Another situation might be where there's another organization, and it could be a local health department, local authorities or it could be another nongovernmental organization that has a much more long-term perspective. And you say, "Look, we'd like to hand over this project to you. Will you take it?" It requires a certain amount of convincing sometimes, sometimes they're very willing but they don't quite know how to do it so we do a lot of training and the handover process is a lot about how to manage the pharmaceutical stock that they're going to receive as part of this project and this responsibility. So if there's somebody else that comes along, who can do the work great, because then we can move on to the next emergency.

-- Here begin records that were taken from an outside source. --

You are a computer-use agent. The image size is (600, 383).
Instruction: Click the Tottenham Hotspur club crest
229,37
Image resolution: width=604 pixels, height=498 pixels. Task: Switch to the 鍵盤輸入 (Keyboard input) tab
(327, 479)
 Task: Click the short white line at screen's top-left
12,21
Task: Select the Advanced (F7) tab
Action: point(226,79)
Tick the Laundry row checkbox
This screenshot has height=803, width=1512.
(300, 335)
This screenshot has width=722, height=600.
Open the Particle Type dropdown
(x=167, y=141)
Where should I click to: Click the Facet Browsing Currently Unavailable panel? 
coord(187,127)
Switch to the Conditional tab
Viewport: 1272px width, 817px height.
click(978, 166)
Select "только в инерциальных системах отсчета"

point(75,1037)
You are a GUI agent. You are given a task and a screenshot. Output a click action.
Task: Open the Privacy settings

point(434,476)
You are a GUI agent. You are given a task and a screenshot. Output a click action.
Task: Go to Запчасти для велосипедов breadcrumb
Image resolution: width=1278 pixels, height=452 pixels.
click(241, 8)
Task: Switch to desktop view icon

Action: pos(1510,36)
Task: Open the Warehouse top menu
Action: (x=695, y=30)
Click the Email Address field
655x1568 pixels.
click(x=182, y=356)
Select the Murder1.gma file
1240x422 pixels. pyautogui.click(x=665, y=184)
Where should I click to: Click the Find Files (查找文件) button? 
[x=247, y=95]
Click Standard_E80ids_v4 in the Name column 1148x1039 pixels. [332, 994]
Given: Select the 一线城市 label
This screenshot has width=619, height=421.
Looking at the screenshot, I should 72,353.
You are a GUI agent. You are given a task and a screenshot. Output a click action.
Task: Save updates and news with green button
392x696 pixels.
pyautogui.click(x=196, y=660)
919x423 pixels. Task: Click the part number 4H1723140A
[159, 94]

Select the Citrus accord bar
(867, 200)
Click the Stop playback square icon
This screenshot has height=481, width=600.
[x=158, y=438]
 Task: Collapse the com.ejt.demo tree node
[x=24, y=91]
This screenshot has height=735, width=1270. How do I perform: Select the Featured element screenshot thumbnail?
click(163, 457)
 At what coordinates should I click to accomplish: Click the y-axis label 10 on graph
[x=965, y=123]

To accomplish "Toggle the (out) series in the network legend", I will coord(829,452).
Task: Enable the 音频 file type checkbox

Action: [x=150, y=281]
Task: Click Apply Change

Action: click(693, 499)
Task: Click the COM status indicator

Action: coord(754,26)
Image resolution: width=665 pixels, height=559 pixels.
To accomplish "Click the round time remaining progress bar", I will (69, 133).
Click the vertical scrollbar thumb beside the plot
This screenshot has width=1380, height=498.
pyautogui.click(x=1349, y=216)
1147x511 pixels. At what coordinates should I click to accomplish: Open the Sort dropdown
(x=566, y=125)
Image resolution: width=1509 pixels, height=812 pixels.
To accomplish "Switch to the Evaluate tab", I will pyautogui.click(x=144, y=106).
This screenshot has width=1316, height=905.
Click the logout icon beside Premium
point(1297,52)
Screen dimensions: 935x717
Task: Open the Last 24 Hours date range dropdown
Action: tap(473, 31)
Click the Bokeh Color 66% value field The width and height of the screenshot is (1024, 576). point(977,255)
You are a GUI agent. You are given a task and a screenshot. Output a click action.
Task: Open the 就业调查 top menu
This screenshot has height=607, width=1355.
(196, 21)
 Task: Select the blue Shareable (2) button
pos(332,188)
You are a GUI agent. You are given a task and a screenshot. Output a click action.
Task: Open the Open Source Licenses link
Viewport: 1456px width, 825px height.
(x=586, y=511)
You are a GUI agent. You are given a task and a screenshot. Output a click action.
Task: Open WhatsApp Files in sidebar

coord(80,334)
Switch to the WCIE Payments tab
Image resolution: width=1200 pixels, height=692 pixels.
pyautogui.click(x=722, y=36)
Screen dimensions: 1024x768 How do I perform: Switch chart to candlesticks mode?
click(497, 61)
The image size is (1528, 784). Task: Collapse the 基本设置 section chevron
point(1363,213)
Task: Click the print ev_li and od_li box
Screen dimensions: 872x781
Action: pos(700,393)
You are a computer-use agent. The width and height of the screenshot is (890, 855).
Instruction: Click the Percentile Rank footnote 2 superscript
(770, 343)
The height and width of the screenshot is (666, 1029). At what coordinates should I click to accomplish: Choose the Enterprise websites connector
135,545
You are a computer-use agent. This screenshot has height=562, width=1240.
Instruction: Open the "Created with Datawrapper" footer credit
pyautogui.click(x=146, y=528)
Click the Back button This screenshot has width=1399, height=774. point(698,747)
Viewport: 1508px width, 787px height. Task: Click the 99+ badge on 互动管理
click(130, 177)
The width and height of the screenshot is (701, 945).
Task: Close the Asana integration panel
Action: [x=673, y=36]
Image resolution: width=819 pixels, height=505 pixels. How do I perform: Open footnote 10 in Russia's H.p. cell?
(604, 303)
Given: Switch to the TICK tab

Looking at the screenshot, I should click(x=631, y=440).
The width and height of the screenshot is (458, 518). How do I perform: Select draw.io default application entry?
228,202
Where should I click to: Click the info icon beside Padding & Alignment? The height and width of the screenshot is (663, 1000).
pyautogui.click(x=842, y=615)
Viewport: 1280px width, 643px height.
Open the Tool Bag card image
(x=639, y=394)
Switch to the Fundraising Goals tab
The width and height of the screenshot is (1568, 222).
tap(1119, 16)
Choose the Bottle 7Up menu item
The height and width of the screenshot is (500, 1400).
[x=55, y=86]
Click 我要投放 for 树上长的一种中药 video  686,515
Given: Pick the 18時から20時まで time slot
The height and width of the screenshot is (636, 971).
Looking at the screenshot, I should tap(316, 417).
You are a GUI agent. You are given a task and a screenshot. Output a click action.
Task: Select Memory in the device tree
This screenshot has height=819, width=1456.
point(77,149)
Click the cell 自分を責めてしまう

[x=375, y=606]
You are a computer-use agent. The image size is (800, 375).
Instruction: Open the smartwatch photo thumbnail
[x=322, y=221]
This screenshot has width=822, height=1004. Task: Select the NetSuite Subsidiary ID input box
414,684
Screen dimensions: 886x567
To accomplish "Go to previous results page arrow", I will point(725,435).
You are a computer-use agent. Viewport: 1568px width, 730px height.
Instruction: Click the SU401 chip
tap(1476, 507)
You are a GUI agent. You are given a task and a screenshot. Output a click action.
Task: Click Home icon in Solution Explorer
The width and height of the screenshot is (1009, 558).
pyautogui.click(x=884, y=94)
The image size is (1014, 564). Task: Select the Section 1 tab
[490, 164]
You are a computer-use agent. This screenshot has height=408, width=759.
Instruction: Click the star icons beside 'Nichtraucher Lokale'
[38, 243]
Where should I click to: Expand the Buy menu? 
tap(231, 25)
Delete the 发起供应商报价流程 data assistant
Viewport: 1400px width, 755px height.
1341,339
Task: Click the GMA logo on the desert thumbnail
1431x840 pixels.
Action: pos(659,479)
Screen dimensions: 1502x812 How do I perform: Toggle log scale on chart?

And then other places where we close it's just because we run out of gas. This does happen where we say we've been here for a very long time. Somebody else needs to take over usually the local health authorities or the national health authorities, and they must, must, must do it. And so we announce we're going and usually there's a bit of pushback where they say, "No, you mustn't go, you're the only ones who can this." And we say, "No, you must absolutely do this. You have to take this on." Things sometimes are handed over beautifully and you can see programs continuing, other times you know there's a gap but it's no longer an emergency. Our work is done and it's not possible for us to just open indefinitely projects all over, unless we're willing to take the hard decisions sometimes to close them or hand them to those who can continue over the long-term.


But it's something that sometimes we've made mistakes and we've tried to learn from those mistakes. And a big part of my work in closing projects was just to very much work closely with local nurses, local health authorities, at that level where they're really going to take the responsibilities and often we find that they're proud to do so. They're ready to do it. They want to show they can, and we help them get ready to do it as well. That's it?

Mary Sexton:
That's it.

Avril Benoît:
That's it. Okay. Looks like that's all the questions we have and all the time we have when I look at the clock. So thanks a lot for joining us. This is the kind of recording that we're going to provide to you afterwards. So for those who didn't get to stay for the whole thing. I also just want to remind you that doctorswithoutborders.org is our website. Whenever you're looking for updates, we have lots of material there. All our accountability information is there and you'll see that it's thanks to your contributions that we're able to do all this work. So thanks a lot from all of us here at Doctors Without Borders. From our headquarters in New York, have a great afternoon. Take care.